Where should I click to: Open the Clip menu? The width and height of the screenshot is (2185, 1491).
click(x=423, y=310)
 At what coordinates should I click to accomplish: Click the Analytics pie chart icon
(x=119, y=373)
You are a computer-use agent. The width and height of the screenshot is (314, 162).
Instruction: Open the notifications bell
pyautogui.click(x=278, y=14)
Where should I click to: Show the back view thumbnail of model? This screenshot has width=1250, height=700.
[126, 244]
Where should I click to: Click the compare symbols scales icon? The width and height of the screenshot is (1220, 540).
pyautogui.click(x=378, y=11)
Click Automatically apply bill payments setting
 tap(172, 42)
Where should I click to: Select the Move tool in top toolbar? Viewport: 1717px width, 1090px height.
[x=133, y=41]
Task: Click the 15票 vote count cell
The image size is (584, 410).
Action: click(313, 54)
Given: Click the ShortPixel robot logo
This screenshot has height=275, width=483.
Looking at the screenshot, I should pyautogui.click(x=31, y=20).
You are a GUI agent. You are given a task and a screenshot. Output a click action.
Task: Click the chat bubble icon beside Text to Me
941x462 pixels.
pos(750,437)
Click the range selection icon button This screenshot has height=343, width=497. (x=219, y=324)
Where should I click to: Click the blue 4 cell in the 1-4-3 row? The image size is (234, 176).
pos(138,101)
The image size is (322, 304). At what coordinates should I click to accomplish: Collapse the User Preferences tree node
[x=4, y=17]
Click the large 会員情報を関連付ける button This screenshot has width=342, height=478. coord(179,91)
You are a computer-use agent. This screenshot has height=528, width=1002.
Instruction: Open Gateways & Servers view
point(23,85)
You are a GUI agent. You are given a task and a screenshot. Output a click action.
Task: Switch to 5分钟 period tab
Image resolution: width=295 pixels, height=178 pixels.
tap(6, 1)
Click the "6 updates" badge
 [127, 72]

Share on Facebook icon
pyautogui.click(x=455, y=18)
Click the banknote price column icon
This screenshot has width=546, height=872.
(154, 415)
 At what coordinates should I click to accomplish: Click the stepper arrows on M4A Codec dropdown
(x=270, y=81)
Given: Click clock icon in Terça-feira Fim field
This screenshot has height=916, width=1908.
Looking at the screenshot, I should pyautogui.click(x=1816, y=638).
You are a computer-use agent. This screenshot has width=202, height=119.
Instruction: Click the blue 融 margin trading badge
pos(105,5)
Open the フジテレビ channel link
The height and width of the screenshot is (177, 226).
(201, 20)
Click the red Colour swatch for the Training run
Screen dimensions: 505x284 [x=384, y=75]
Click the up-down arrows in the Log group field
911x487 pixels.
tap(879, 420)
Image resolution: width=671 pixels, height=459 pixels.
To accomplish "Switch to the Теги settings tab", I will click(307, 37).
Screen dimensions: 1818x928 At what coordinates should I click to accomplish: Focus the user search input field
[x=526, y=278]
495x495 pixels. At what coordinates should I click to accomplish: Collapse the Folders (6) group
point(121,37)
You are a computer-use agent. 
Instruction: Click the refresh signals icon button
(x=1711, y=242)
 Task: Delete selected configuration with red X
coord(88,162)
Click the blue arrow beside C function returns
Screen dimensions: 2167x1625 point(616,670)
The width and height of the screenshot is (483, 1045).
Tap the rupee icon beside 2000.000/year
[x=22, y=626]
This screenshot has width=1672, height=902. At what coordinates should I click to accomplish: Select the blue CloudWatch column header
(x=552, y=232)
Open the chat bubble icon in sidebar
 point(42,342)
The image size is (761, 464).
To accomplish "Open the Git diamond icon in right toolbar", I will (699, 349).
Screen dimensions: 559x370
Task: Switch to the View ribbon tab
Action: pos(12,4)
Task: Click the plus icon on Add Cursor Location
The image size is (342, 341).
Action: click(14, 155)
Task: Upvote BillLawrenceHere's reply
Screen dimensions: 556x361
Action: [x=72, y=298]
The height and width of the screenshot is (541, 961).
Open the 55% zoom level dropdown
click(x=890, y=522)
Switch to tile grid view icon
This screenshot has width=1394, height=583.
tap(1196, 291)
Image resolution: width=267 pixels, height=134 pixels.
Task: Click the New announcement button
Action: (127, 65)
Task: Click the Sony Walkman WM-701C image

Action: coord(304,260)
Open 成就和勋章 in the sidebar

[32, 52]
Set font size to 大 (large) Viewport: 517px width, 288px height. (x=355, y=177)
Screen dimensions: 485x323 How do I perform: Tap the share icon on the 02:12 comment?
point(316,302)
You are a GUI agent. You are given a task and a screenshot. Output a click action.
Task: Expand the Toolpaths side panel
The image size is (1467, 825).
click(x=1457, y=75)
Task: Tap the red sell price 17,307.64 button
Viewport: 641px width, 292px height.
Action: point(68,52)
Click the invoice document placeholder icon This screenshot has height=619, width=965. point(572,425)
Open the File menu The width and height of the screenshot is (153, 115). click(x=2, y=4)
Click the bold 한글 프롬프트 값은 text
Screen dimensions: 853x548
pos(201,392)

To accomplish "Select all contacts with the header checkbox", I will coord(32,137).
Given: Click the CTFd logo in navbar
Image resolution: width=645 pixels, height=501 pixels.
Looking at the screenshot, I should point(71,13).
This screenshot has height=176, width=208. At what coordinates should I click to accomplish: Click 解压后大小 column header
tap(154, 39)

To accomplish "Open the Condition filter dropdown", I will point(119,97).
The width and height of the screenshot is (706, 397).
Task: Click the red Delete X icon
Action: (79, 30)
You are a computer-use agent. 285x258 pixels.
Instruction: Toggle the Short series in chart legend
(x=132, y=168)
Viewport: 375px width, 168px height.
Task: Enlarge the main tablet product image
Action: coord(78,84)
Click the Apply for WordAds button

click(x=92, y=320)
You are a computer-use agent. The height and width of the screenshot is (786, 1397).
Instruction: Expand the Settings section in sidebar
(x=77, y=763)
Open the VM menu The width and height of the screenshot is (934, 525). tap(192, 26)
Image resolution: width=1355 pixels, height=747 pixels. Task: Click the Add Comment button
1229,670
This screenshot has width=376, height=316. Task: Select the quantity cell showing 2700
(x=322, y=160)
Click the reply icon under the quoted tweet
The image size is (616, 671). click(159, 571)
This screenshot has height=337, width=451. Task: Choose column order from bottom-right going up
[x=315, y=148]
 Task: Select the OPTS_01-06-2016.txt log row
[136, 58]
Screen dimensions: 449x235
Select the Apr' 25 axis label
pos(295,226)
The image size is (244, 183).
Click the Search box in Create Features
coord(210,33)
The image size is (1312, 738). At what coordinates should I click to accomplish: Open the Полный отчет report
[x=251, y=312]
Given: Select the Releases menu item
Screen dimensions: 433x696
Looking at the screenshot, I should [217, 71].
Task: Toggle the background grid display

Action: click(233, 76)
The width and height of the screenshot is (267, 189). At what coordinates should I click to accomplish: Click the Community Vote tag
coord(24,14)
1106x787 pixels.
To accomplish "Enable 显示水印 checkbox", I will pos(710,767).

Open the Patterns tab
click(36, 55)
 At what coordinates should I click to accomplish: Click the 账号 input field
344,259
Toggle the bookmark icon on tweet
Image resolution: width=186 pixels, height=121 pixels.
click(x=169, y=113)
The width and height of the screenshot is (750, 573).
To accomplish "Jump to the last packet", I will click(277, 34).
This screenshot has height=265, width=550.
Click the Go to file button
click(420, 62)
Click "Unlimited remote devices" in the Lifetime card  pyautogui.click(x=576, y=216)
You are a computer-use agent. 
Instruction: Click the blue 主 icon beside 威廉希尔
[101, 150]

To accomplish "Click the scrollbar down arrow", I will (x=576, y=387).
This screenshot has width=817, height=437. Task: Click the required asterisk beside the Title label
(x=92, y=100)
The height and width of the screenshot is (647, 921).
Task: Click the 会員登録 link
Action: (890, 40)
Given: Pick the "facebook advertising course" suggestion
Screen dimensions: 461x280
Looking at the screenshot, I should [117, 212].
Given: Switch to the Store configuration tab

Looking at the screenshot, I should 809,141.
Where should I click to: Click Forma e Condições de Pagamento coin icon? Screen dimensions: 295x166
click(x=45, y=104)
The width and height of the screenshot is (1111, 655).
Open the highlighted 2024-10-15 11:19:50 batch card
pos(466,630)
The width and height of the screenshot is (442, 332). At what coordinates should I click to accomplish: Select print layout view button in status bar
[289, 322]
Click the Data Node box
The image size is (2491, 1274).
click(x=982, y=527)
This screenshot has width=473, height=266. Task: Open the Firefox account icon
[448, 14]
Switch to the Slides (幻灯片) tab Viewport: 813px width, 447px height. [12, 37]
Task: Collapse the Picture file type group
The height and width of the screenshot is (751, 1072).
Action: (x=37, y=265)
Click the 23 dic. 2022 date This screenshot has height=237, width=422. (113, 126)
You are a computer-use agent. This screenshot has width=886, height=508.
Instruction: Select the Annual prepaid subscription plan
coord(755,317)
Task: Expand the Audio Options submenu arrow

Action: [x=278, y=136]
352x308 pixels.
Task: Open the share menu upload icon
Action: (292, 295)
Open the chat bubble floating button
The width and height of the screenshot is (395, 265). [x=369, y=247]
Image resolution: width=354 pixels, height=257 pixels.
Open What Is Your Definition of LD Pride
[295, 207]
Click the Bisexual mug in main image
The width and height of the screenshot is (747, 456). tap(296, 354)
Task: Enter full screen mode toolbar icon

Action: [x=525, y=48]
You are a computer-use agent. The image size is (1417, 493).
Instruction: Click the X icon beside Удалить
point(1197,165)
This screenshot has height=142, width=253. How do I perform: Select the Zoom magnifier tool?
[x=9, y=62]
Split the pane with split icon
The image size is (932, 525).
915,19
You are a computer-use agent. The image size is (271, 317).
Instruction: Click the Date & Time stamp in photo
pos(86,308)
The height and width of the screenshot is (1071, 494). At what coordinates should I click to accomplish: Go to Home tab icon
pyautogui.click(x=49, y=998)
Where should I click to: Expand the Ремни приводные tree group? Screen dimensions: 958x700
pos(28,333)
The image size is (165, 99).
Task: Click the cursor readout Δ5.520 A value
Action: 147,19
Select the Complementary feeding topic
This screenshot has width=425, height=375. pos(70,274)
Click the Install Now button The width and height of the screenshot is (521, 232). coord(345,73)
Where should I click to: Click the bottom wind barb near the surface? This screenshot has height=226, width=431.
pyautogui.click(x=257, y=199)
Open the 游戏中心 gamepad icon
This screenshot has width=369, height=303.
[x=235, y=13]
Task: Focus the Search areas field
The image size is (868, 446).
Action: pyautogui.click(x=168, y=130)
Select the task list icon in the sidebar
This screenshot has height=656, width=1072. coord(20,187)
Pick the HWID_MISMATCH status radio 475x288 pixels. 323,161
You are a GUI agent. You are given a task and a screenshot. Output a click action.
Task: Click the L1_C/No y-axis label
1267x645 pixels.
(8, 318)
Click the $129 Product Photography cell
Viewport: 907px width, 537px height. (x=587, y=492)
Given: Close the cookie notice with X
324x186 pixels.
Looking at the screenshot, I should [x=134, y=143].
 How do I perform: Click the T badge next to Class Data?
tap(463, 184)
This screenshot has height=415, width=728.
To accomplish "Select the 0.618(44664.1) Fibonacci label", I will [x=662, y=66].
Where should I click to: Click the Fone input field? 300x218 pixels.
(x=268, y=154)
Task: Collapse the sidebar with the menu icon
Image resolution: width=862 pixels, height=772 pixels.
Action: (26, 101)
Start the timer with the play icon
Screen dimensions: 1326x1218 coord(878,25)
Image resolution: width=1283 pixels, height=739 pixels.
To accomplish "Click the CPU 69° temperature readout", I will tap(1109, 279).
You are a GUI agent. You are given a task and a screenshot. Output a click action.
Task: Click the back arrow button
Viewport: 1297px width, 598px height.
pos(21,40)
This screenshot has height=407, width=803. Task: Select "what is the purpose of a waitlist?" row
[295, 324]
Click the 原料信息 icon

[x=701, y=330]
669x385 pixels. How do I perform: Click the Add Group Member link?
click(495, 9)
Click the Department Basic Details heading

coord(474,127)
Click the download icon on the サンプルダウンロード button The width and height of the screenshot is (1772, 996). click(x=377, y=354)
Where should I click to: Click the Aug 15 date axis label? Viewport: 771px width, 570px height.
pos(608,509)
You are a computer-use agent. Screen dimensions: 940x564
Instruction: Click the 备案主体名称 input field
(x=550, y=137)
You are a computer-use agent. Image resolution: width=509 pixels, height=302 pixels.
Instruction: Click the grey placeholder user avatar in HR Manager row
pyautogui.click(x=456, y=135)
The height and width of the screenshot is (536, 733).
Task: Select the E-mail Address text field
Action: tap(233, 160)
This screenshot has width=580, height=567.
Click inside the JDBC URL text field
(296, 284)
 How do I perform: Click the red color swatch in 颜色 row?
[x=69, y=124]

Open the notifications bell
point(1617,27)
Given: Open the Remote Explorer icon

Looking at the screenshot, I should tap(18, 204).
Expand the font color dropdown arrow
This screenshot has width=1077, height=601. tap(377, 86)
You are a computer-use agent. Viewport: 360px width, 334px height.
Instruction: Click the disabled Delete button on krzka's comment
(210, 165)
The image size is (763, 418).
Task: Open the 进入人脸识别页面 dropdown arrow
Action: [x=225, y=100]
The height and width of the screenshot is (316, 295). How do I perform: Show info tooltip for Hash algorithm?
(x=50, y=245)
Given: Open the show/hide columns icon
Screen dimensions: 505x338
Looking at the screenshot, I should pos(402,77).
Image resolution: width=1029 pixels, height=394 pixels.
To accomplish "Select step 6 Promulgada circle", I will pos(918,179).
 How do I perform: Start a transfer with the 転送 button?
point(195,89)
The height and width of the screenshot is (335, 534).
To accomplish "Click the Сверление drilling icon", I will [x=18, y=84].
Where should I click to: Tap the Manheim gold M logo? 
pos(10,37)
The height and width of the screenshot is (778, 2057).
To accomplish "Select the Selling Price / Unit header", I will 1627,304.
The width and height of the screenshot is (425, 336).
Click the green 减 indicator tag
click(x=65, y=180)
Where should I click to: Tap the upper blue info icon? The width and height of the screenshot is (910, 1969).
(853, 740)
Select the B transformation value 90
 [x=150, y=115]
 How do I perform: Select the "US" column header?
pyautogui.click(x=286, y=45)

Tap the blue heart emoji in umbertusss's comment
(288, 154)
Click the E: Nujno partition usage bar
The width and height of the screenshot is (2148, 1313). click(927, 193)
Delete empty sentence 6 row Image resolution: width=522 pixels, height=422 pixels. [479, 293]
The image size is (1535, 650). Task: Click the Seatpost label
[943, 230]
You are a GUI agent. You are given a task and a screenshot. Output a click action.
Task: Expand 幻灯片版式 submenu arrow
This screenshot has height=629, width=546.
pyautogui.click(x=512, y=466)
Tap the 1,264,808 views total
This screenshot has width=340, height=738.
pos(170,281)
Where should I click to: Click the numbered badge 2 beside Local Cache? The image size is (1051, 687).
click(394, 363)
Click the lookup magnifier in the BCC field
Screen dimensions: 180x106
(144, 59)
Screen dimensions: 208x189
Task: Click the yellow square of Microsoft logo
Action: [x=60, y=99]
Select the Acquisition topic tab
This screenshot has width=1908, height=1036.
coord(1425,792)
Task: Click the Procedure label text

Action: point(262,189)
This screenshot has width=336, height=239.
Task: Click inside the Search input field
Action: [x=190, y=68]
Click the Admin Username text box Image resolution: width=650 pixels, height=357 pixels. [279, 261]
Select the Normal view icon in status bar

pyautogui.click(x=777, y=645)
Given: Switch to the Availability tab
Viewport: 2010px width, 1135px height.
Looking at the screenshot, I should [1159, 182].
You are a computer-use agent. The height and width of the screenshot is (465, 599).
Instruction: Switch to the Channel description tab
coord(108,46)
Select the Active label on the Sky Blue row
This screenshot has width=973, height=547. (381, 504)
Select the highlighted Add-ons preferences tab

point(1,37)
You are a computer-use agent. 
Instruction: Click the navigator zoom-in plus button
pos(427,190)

● **PROMPT**
Print the items from the line containing "Task: Enter full screen mode toolbar icon" through the line containing "pyautogui.click(x=49, y=998)" word for word, including both ends.

● **WORKED ANSWER**
Task: Enter full screen mode toolbar icon

Action: [x=525, y=48]
You are a computer-use agent. The image size is (1417, 493).
Instruction: Click the X icon beside Удалить
point(1197,165)
This screenshot has height=142, width=253. How do I perform: Select the Zoom magnifier tool?
[x=9, y=62]
Split the pane with split icon
The image size is (932, 525).
915,19
You are a computer-use agent. The image size is (271, 317).
Instruction: Click the Date & Time stamp in photo
pos(86,308)
The height and width of the screenshot is (1071, 494). At what coordinates should I click to accomplish: Go to Home tab icon
pyautogui.click(x=49, y=998)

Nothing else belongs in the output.